Friday, April 6, 2012

Arts and Crafts: Weaving and Carving

 Loom for the Handicapped

I have seen several types of weaving being done here. The traditional style of weaving is done on a hand loom,, but here is a modern improvement, specifically for the handicapped folks. There are quite a few folks here who have lost the use of their legs due to polio and there are associations that have a goal of making these folks self sufficient.

Here is one of the men demonstrating the loom for me.

A big difference between this and other looms used here is that you do not need to use your feet to work with this one. In his right hand you can see the shuttle he uses to throw the weft thread back and forth as he weaves. 

More Sophisticated Looms

South of Ouaga there is a woman’s group that another volunteer works with. Elizabeth and I visited their workshop. Here you can see the shed in which they work and how they keep the tension on the warp threads as they work weighted down with a pile of rocks. Primitive, but very effective.

It was interesting to see that the kinds of looms they were using were like those I saw on a visit to Greenfield Village, the living history museum in Greenfield, Michigan.
As you can see above they sometimes use very bright colors, but some are much more subtle. This is one of the looms with four harnesses attached to pedals. By pressing different combinations of the four peddles with your feet you can make quite intricate designs.

Carved Masks

Masks play an important part in the traditional religion. They are used in various ceremonies, but they are also a popular tourist item, so many artists make them for the tourist trade. Here are a few that were on display at the place we stayed in Bobo.
 Here are some that were for sale at the gift shops near the Sabou sacred crocodiles.

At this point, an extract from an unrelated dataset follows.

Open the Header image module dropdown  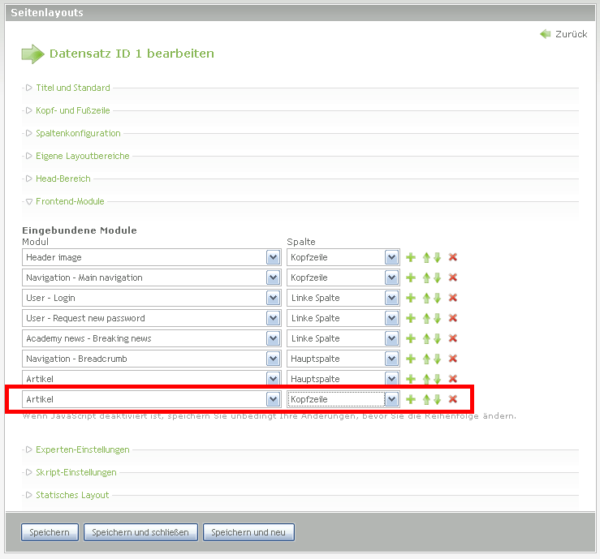click(x=273, y=257)
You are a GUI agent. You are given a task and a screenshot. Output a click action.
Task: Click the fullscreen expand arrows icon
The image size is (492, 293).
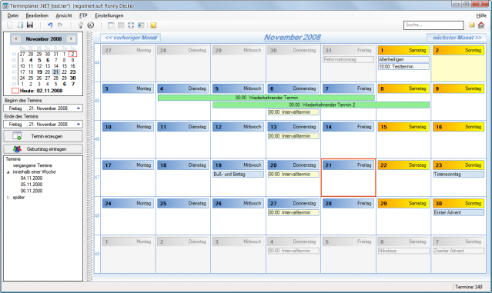click(x=131, y=25)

By the way, one of my readers told me that there is a picture in the April 2012 National Geographic that shows a couple of children in Burkina Faso dressed in some of the more elaborate masks, not those made for tourists.  Check them out on the back side of the front cover, I believe.

Other Wood Carvings

Animal carvings are another popular tourist item. The carvers insisted that they were all ebony. I had to go check out the meaning of ebony, and found it means any dark wood and not the wood of any particular tree.
 The human figure is a popular subject as well


Traditional African drums are sometimes made from the things in which women pound millet. They are made from tree trunks, hollowed out so there is a depression in one end. As the women pound, the depression gets bigger. Here are a couple of my neighbor women pounding millet in one of these big mortars.
To make a traditional drum you just take one of these old mortars and stretch some kind of animal hide over it. That is the kind I saw at the music museum on Ouaga. In recent years, the drums have kept the same general shape, but they are now made from fresh wood, and carved specifically for this purpose.

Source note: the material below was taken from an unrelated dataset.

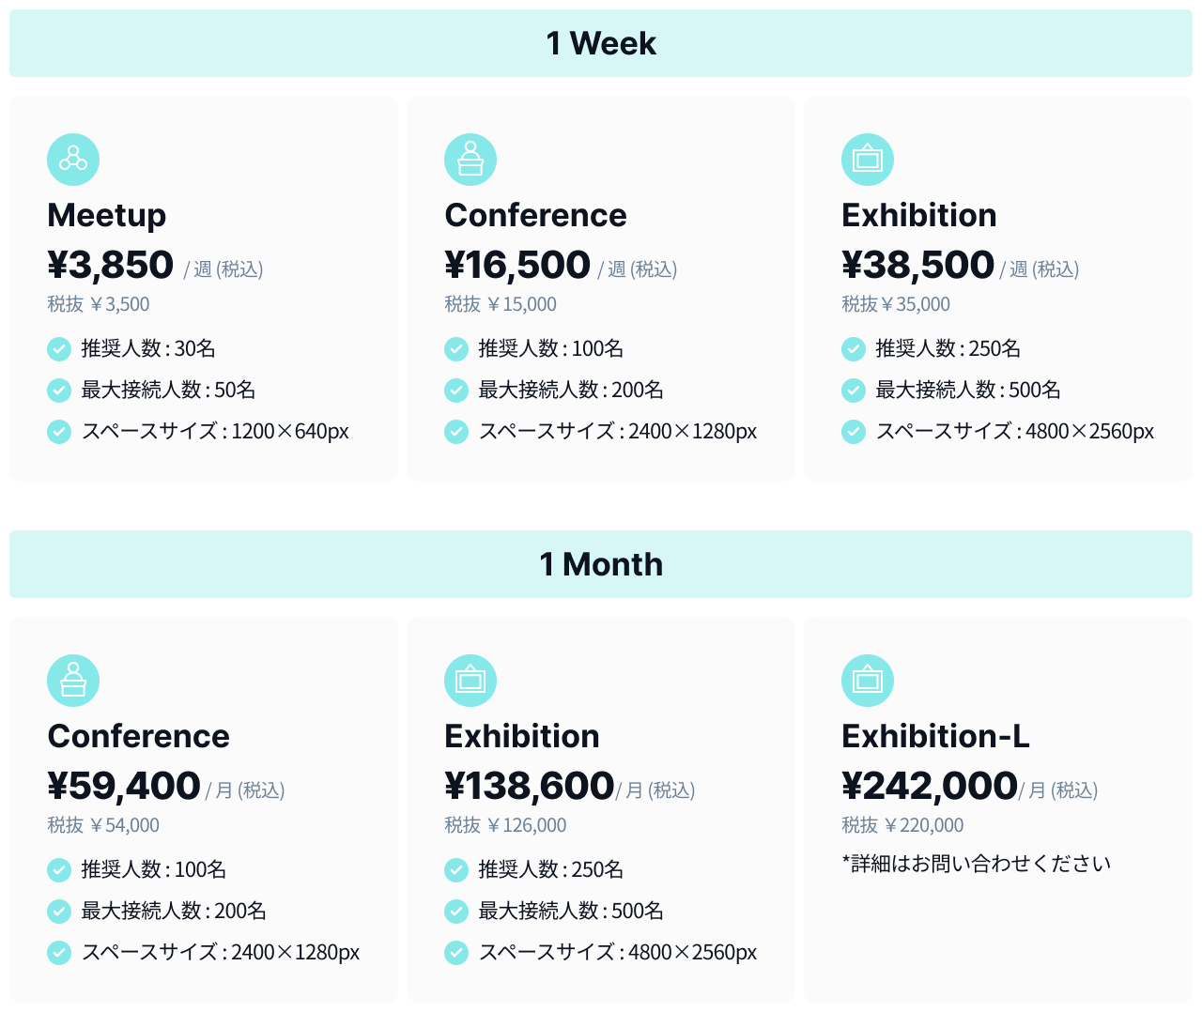
Task: Click the Exhibition-L plan frame icon
Action: (868, 681)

Here is a baby one that I have hanging on my wall.
Here is a short video clip of people playing drum.  The man closest to the camera is playing the djembe and the woman in yellow is playing one made from a big gourd. The rattle is a gourd covered with shells strung on a net around it. Click the link below to see and hear about 12 seconds of drumming.

Rock carvings

Near Ouaga is a place called Leongo that has been set aside for rock carving. As in many place around Burkina, there are lots of granite boulders poking up out of the ground. Someone got the idea of turning a bunch or stone carvers loose on this outcropping of rock, and the result is a very interesting tourist attraction. Every two years carvers from all over the world are invited to come, select a rock, and carve whatever they like. There are lots of carvings in a wide variety of styles. I will show you just a couple of examples.


Jewelry is the kind of thing that is easy to take home as a souvenir. At the Artisan Village and at the gift shop at the home of the sacred crocodiles you find many choices. Things may be small like this little blue choker,

Or more elaborate, like this necklace and earrings. The earrings and large piece on the necklace are wood.
 Here is a selection of necklaces on display at the artisan village
And some bracelets, too.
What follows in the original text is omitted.